Modeling: Use framework APIs to build a model.
Model training: Define the model training logic, and traverse the training dataset for training.
Model evaluation: Use the trained model to evaluate the effect on a test dataset.
Model inference: Deploy the trained model and input new data to obtain the prediction result.
There is a large amount of code in the experiment. The focus is on modeling here.
Modeling
Define hyperparameters and instantiate the model.
src_vocab_size = len(de_vocab)
trg_vocab_size = len(en_vocab)
src_pad_idx = de_vocab.pad_idx
trg_pad_idx = en_vocab.pad_idx
d_model = 512
d_ff = 2048
n_layers = 6
n_heads = 8
encoder = Encoder(src_vocab_size, d_model, n_heads, d_ff, n_layers, dropout_p=0.1)
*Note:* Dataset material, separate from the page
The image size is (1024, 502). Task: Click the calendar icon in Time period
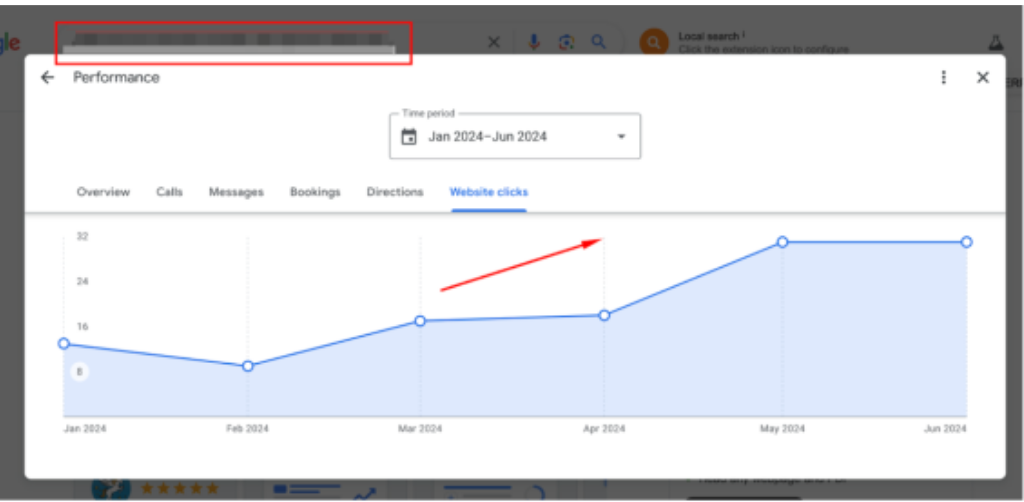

decoder = Decoder(trg_vocab_size, d_model, n_heads, d_ff, n_layers, dropout_p=0.1)
model = Transformer(encoder, decoder)
Model Training and Evaluation
Model Training Logic
MindSpore uses functional programming (FP) in model training.
Construct a function -> Transform the function -> Call the function
Define the model evaluation logic.
Model Training
Traverse and iterate the dataset. A complete dataset traversal forms an epoch. We print the training loss and evaluation accuracy for each epoch, and use save_checkpoint to save the CKPT file (transformer.ckpt) with the highest evaluation accuracy to home_path/.mindspore_examples/transformer.ckpt.
from mindspore import save_checkpoint
num_epochs = 10
best_valid_loss = float('inf')
ckpt_file_name = os.path.join(cache_dir, 'transformer.ckpt')
for i in range(num_epochs):
train_loss = train(train_iterator, i)
valid_loss = evaluate(valid_iterator)
if valid_loss < best_valid_loss:
best_valid_loss = valid_loss
save_checkpoint(model, ckpt_file_name)
Model Inference
Take the first group of sentences in the test dataset as an example.
example_idx = 0
src = test_dataset[example_idx][0]
trg = test_dataset[example_idx][1]
pred_trg = inference(src)
print(f'src = {src}')
print(f'trg = {trg}')
print(f"predicted trg = {pred_trg}")
3. Reflections
The integration of the attention mechanism into Transformer marks a significant innovation. Compared with a conventional RNN or a long short-term memory network (LSTM), Transformer adopts the self-attention mechanism that enables the model to better propagate information when processing long sequences. By assigning different weights to information at different positions in input sequences, Transformer performs well in tasks such as language modeling and machine translation.
The multi-head attention mechanism enables the model to focus on different subspaces at the same time, which further improves the model's learning ability. This parallelism design enables Transformer to perform well in processing large-scale data and better capture local and global dependencies in sequences.
Additionally, the introduction of positional encoding addresses the issue of Transformer's inability to handle sequence order information. By embedding positional information into input data, Transformer can better understand the relative positions of elements in sequences, which is crucial for tasks such as language translation that require consideration of word orders.
The course also delves into the training process of Transformer, including Add&Norm, residual connections, and other techniques. The application of these techniques makes Transformer easier to train and widely applicable to different types of data and tasks.
In general, Transformer is a highlight in this deep learning course. The innovative design of this model and its outstanding performance in practical tasks have greatly demonstrated the continuous progress in the field of neural networks, and have filled developers with confidence in the future of deep learning. Transformer is not only a model, but also a significant innovation in the neural network structure, providing new ideas and tools for tackling complex tasks.